Lawmakers work to reenergize Ohio
“During this economic crisis, with everything at stake, Ohio cannot afford another second of inaction on the part of House leadership,” Baker said. “As the ranking minority member of the House Economic Development Committee, I have become increasingly frustrated by the Democrat leadership’s unwillingness or inability to lead. Therefore, House Republicans worked tirelessly over summer recess to create a collection of economic proposals that could potentially turn the economy around.”
The press conference, in conjunction with four other conferences across the state, was conducted to address the failure of the Democrat-controlled Economic Development Committee to conduct regular, productive hearings on the economic condition of Ohio.
“The Republican caucus is focused on what Ohioans care about the most – jobs and economic development,” Batchelder said. “While Democrats have not given priority to the creation of jobs, we have been working on solutions for Ohio’s economy.”
“So far, the Democrats have not shown that they are willing to make any important decisions regarding economic development within our state,” Hall said. “How many more businesses and young people need to flee the state before the Democrats decide they need to act?”
Frustrated with inaction on the part of Governor Strickland and the Economic Development Committee, Republican members engaged in discussions with the local business community for ideas to revamp Ohio's economy. Based on their findings from market research and conversations with constituents, the House Republicans created a package of proposals that were announced at the press conferences and will be introduced in the coming weeks.
“In presenting a package of economic proposals, our goal is to spark an honest, constructive debate about the best course of action for Ohio’s future,” Amstutz said. “House Republicans have a specific plan in place to bring about economic recovery, but since the onset of this General Assembly our voices have been silenced, regardless of how practical our ideas were.”

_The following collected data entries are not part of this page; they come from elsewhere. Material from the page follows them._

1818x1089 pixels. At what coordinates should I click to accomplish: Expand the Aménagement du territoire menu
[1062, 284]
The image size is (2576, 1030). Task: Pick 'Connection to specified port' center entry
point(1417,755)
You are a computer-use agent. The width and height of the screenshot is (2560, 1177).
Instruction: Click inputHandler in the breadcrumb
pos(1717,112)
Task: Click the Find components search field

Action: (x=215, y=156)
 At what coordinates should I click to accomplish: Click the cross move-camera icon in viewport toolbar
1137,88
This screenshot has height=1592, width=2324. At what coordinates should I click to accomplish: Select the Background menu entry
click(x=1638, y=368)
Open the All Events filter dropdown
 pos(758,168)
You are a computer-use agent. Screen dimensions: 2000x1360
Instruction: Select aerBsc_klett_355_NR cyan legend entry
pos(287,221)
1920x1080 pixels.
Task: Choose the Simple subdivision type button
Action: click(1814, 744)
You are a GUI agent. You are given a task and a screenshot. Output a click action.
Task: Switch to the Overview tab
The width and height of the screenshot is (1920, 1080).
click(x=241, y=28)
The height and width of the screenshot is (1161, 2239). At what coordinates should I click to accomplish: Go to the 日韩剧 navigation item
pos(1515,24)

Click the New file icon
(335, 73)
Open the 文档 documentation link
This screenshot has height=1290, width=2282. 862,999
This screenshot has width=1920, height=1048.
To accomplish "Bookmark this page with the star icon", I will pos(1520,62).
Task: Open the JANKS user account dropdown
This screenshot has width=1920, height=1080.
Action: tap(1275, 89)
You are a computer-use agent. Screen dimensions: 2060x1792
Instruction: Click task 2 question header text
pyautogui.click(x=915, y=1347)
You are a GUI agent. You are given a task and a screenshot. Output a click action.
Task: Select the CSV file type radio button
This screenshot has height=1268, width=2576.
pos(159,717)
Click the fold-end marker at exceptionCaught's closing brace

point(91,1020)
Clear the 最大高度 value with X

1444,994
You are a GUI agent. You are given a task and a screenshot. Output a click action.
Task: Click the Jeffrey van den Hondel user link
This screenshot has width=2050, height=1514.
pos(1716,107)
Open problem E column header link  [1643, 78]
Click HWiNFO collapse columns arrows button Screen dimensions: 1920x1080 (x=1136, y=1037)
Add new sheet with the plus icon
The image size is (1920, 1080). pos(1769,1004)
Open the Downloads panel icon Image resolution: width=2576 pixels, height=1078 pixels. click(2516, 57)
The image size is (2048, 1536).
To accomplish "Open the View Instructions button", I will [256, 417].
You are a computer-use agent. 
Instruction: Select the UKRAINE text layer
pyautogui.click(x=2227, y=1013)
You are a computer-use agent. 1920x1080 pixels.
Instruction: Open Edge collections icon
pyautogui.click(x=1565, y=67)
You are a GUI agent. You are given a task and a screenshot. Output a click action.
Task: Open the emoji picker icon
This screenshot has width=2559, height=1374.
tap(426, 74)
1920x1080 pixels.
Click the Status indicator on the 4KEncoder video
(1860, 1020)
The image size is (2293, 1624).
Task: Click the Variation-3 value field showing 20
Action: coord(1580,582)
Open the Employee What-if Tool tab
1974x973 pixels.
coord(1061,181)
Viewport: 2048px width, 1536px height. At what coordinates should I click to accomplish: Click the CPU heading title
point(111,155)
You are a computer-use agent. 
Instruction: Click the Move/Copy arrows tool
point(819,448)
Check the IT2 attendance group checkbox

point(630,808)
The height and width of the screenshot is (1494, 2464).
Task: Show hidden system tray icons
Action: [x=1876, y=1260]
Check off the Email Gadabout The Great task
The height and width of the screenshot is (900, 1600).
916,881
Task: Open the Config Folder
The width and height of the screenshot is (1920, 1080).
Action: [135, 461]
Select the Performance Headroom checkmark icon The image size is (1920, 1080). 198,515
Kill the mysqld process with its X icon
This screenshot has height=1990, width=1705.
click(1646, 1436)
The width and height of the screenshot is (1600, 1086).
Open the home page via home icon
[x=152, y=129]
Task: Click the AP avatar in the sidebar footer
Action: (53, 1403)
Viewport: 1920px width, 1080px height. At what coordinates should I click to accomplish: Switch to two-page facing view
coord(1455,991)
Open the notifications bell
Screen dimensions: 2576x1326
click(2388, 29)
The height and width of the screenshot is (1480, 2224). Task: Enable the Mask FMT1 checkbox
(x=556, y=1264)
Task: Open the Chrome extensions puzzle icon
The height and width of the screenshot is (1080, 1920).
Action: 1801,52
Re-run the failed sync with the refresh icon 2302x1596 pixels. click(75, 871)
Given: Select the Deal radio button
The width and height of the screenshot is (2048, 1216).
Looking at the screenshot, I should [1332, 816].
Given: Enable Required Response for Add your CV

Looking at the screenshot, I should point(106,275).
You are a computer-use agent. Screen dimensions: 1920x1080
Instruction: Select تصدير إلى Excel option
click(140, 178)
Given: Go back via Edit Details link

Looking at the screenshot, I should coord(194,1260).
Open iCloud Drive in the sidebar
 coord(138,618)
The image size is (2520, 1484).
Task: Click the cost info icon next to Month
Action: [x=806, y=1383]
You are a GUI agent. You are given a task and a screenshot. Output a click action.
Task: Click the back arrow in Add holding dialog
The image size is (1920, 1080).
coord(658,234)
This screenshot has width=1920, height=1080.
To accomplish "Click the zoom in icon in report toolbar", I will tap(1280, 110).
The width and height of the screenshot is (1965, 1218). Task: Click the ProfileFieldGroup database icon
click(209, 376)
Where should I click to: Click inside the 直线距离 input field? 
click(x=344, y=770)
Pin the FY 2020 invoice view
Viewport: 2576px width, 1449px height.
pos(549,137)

Among these ten bills are proposals to offer employer tax credits to hire unemployed Ohioans and to grant income tax credits for college graduates who remain in Ohio. Altogether, these bills are designed to provide resources to small businesses, offer incentives for businesses and young people to remain in Ohio, and track Ohio's progress in rebuilding its economy.
“This recession is affecting all Ohioans, both Republican and Democrats,” Snitchler said. “We need to all work together to provide a solid foundation for Ohio’s economic future. We encourage lawmakers at all levels of government to consider our proposals and use them as they wish—changing the course of Ohio is what is important, not receiving credit or praise.”
The House Economic Development Committee has only met four times since the commencement of the 128th General Assembly and has yet to pass a single bill. The only item to pass out of committee was an ineffectual House Resolution that created the Compact With Ohio Cities Task Force, which focuses on local municipalities rather than the economic health of the entire state."Ohioans have entrusted us to make difficult decisions during difficult times, and we have an obligation to uphold our commitment,” Boose said. “This is not the time to coast. This is not the time to sit back with our fingers crossed. Ohio needs action, and if the Democrats won’t step up to the plate then we will.”